Des tentatives de contournement
Depuis le début de l’année, des tonnes de fèves sont bloquées dans les deux grands ports ivoiriens, Abidjan et San Pedro. Une source du secteur confie à La Croix que les multinationales essaient de contourner le leadership de la Côte d’Ivoire et du Ghana en encourageant la production de cacao dans d’autres pays.

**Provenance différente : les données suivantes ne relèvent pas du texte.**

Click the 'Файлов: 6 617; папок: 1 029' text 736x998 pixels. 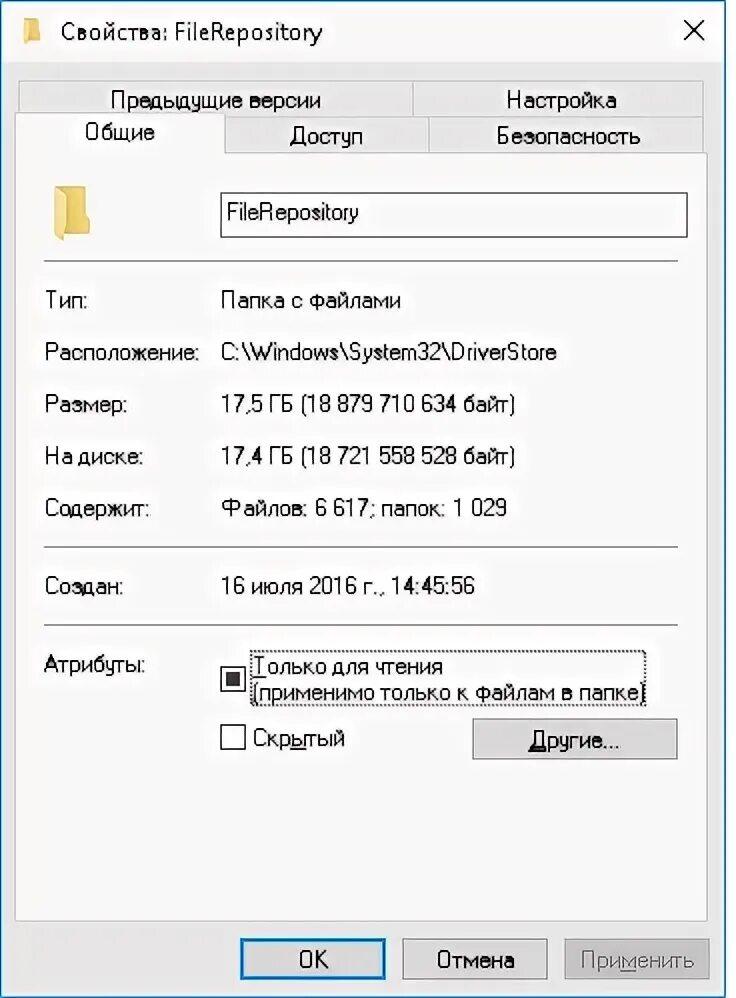[x=364, y=507]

Dans un communiqué publié vendredi, 28 organisations ont d’ailleurs accusé les multinationales du chocolat de se livrer à un « bras de fer indécent » avec les planteurs. Selon le collectif Commerce Équitable France et ses co-signataires (Réseau ivoirien du commerce équitable et Secours Populaire français), « en coulisses, les multinationales ont fait plier le gouvernement ivoirien », préférant « freiner leurs achats de cacao et puiser dans leur stock, pour faire pression » sur les prix. « À la veille de Pâques, grande période de consommation de chocolat » dans le monde, ils appellent « à un sursaut massif pour dénoncer cette situation intolérable » et réclamer « des prix rémunérateurs pour les producteurs ».
Travail des enfants et pauvreté
Cette baisse de prix est d’autant plus décevante, pour ces organisations, que la hausse des prix payée aux producteurs laissait espérer l’éradication progressive des travers de la cacaoculture : déforestation, travail des enfants et pauvreté des agriculteurs.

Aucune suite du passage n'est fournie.